____ Given passage

Camille by Tess Oliver

Camille and Dr. Bennett are scientists looking for a cure…to lycanthropy. The concept and the setting for Tess Oliver’s Camille are fun at first, but half way through this book takes a turn towards mushiness.

When the moon is full, Camille and Dr. Bennett walk the streets of London, searching for rogue werewolves. They hunt them down and shoot them with silver bullets, hopefully before the beasts can maim another human. But they aren’t always so lucky. On one chill night, the two are too late to save one Nathaniel Strider, a teenage grave robber. The werewolf manages to scratch the lad before Dr. Bennett can shoot it. Camille follows Strider around Whitehall, checking to see if the virus has infected him or not. But she sees far more of the handsome teen, and his numerous girlfriends than was strictly. One thing is clear, however: he will become a vampire during the next full moon. Camille must convince the incorrigible but proud boy to live with her and Dr. Bennett as they search for a cure. As she gets to know Nathaniel, this hunt goes far beyond a pure scientific problem. Now her heart’s involved.

________
____ Dataset content

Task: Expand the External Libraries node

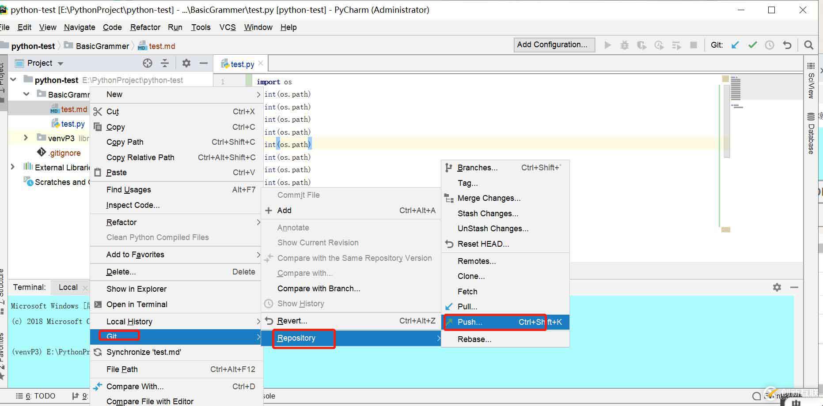Action: (13, 167)
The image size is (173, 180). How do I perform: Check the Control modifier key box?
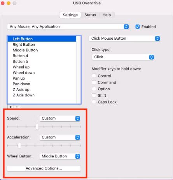tap(94, 76)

________

Swap "scientists" for "researchers" and write out the review from "Camille and Dr. Bennett are" to "turn towards mushiness." with that change. Work from the review alone.

Camille and Dr. Bennett are researchers looking for a cure…to lycanthropy. The concept and the setting for Tess Oliver’s Camille are fun at first, but half way through this book takes a turn towards mushiness.